# Problem to solve
Can you retype everything from the line containing "Click the http://redis.io URL text" down to the end of the records, character for character, with the pictures left out?

═════ Recorded data

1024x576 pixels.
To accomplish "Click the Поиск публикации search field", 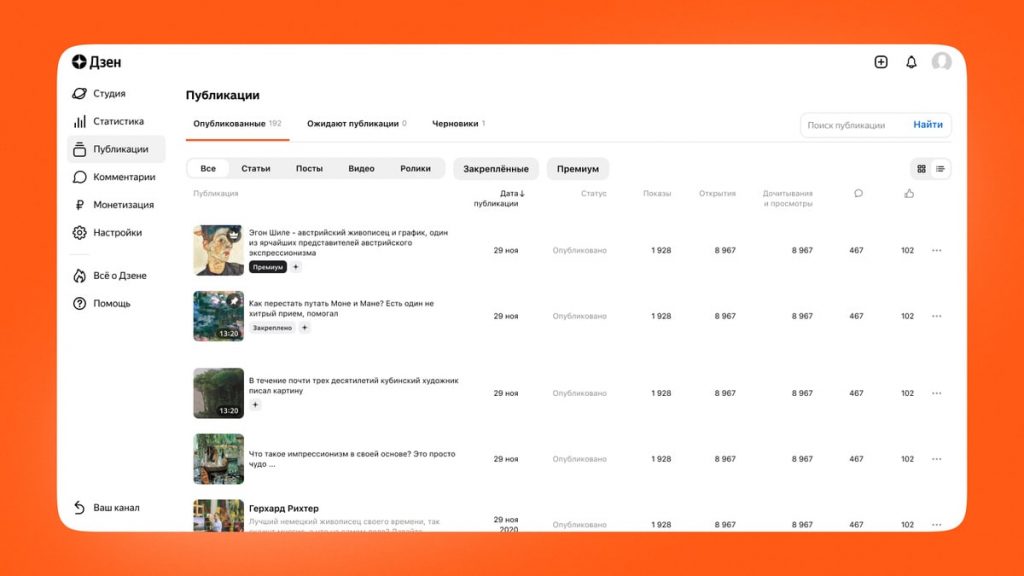I will [852, 125].
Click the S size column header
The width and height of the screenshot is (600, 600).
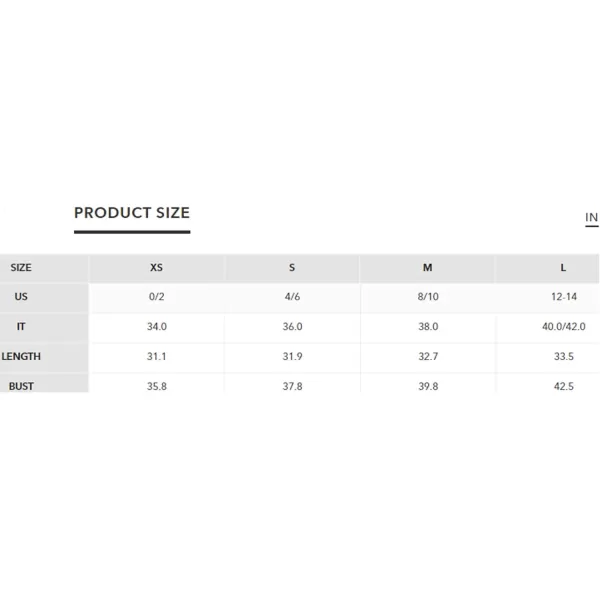coord(292,267)
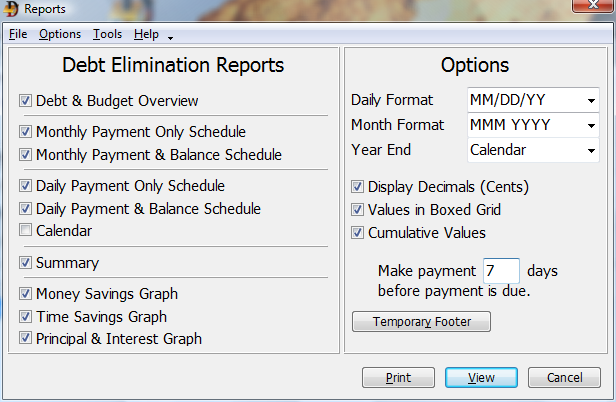Open the File menu

point(18,34)
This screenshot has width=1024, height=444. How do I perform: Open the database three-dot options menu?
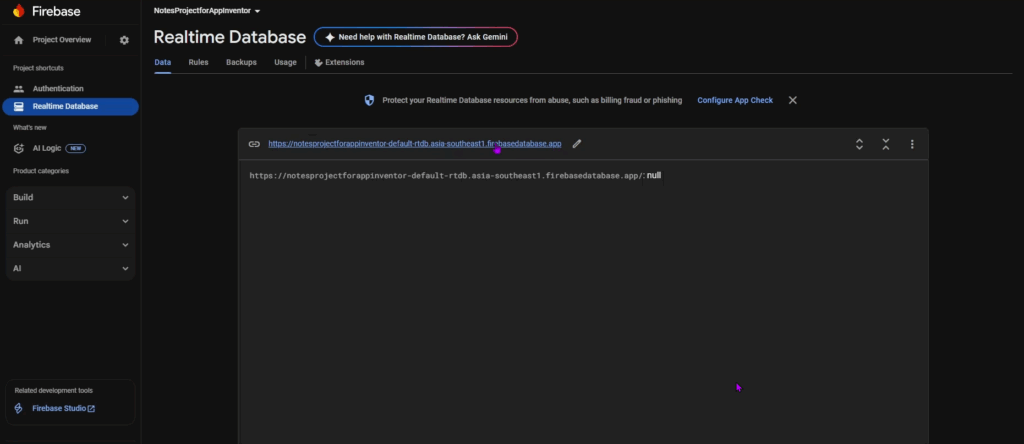[x=912, y=144]
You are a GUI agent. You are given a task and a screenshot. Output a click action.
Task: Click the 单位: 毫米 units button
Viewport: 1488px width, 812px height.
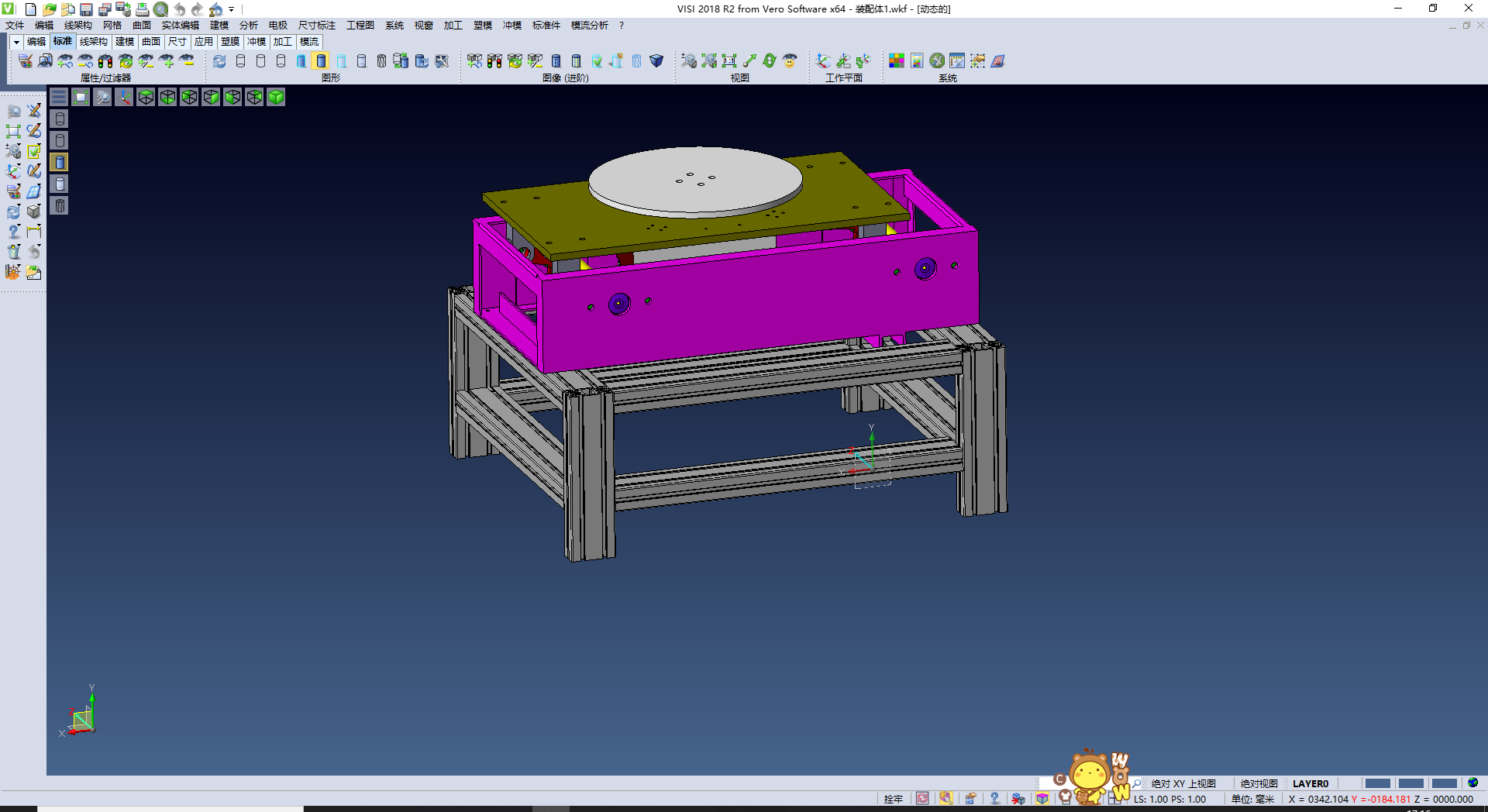(1252, 799)
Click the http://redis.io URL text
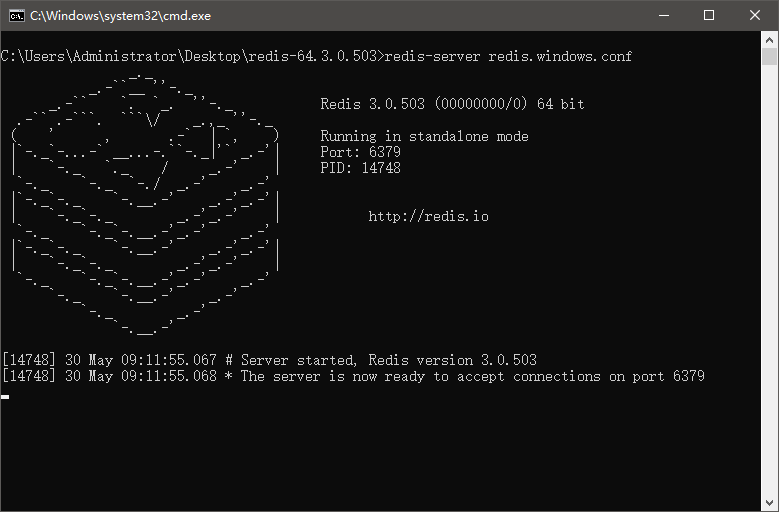The image size is (779, 512). click(x=428, y=216)
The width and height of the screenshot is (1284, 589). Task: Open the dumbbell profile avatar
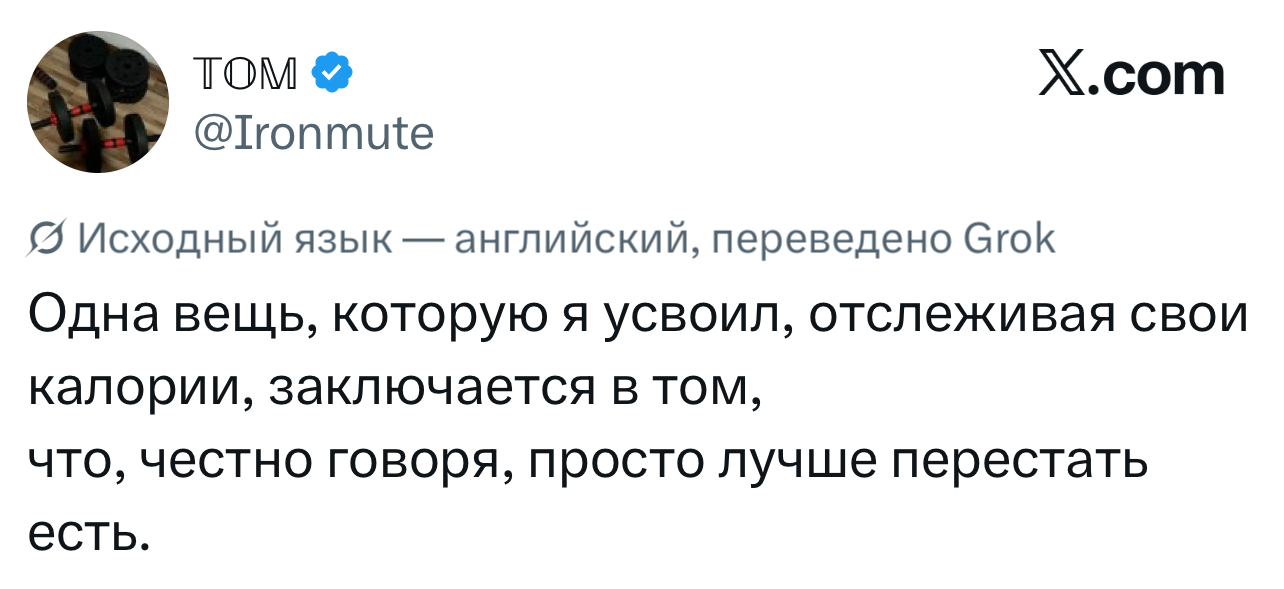coord(97,101)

══════════

# Exercise answer
Click the http://redis.io URL text
The image size is (779, 512). click(x=428, y=216)
The width and height of the screenshot is (1284, 589). Task: Open the dumbbell profile avatar
coord(97,101)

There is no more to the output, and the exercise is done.